Qwen3.5-27B-RotorQuant -- RotorQuant KV Cache Compression

Qwen3.5-27B with RotorQuant KV cache compression applied. RotorQuant uses block-diagonal rotations derived from Clifford algebra to compress KV caches with substantially better speed and efficiency than prior methods. At 3-bit precision, it achieves approximately 10x KV cache compression while maintaining strong output quality.

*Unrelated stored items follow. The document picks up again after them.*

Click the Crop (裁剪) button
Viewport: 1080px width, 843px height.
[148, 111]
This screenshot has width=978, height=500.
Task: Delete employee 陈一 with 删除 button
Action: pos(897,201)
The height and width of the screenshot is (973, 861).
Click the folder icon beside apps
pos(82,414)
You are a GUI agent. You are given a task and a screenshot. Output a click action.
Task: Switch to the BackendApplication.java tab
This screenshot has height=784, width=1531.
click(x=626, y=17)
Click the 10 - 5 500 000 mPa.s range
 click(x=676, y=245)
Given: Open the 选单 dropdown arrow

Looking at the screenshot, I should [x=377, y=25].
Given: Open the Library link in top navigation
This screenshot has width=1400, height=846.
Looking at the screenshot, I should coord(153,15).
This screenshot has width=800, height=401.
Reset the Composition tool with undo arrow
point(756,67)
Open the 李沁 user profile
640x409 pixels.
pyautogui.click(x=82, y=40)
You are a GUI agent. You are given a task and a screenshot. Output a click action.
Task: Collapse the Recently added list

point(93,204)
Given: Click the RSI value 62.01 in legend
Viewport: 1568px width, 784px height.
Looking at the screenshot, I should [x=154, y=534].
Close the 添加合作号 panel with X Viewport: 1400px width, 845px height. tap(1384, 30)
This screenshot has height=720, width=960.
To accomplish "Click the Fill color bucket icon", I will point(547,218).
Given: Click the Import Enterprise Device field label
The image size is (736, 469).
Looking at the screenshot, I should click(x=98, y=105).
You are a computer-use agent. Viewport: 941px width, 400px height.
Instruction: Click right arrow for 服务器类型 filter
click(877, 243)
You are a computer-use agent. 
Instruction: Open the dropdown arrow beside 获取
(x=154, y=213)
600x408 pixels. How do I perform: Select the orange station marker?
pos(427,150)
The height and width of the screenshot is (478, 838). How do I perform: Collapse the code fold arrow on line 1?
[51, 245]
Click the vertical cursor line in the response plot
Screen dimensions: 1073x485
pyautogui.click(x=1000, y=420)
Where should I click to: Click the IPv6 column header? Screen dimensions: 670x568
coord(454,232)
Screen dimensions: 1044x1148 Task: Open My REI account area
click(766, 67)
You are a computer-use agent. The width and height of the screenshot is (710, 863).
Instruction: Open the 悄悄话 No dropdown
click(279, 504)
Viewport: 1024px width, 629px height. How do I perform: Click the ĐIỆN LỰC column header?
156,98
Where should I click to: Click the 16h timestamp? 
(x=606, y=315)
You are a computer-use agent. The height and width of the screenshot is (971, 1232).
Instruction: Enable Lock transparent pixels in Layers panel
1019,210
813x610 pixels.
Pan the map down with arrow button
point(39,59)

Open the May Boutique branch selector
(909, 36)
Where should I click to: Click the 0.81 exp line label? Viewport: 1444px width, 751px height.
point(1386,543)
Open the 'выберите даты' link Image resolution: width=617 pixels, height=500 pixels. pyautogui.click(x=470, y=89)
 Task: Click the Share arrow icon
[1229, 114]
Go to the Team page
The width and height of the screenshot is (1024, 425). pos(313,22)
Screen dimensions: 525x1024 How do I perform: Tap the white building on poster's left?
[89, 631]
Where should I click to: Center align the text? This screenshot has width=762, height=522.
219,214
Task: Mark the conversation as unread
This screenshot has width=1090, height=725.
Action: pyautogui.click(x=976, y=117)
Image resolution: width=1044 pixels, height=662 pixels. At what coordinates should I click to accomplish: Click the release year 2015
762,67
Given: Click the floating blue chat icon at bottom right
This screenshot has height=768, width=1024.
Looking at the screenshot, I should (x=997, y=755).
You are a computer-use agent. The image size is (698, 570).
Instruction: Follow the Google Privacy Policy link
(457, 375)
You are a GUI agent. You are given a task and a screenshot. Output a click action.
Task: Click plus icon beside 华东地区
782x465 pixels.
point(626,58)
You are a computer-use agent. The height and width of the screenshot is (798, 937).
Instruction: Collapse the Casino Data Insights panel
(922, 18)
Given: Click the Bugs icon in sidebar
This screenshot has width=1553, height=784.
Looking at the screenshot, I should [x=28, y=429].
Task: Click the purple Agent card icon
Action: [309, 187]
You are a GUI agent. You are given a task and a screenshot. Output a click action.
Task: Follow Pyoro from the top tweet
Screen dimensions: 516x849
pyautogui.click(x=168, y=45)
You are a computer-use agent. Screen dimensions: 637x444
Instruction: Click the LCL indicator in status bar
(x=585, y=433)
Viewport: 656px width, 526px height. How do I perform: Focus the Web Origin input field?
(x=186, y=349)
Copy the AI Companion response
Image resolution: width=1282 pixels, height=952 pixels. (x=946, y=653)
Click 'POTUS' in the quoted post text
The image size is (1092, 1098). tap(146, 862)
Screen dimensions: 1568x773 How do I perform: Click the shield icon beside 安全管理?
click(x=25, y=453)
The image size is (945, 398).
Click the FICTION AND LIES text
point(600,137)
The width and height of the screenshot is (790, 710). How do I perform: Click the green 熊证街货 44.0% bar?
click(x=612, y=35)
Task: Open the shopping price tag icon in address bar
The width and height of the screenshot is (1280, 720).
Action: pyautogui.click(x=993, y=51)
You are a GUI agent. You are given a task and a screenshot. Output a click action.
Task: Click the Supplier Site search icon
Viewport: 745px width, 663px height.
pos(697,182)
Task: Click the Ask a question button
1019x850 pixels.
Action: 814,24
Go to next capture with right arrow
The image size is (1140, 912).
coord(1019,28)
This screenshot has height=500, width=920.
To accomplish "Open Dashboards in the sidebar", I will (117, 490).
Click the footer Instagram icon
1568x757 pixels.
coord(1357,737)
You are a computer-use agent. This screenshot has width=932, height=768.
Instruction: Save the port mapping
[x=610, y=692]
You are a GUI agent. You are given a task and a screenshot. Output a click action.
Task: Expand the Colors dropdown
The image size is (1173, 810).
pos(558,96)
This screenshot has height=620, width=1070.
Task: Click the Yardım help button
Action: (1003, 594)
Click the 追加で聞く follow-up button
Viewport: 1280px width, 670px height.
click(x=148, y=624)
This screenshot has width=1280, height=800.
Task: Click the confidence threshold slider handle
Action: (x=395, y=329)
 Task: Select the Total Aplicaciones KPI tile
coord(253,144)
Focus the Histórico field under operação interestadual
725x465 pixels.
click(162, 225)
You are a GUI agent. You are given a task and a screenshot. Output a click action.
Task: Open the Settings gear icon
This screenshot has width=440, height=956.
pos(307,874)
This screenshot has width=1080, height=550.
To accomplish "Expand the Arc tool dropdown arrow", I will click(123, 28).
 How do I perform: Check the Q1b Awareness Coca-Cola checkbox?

The base model is Qwen/Qwen3.5-27B, a 27B parameter hybrid transformer combining gated delta networks with sparse mixture-of-experts. It supports 262K native context with extension to 1M+ tokens and operates in thinking mode by default.

What is RotorQuant?

RotorQuant is a KV cache compression framework that replaces the dense random rotation used in methods like TurboQuant with block-diagonal rotations grounded in Clifford algebra. This architectural choice yields major practical advantages:

  • 28% faster decode and 5.3x faster prefill compared to TurboQuant
  • 44x fewer parameters (128 vs 16,384) for the rotation matrices
  • O(d) complexity vs O(d log d) for the rotation step
  • Lower perplexity: 6.91 vs 7.07 (TurboQuant) on standard benchmarks

RotorQuant ships three backend implementations, each offering a different speed/quality tradeoff:

Backend Algebra Best For
PlanarQuant 2D Givens rotations Fastest inference -- production deployments
IsoQuant 4D quaternion rotations Balanced speed and quality
RotorQuant 3D Clifford rotors Research and maximum quality

Quickstart

import torch
from transformers import AutoModelForCausalLM, AutoTokenizer
from turboquant import IsoQuantCache

model = AutoModelForCausalLM.from_pretrained(
    "majentik/Qwen3.5-27B-RotorQuant",
    torch_dtype=torch.bfloat16,
    device_map="auto",
)
tokenizer = AutoTokenizer.from_pretrained("majentik/Qwen3.5-27B-RotorQuant")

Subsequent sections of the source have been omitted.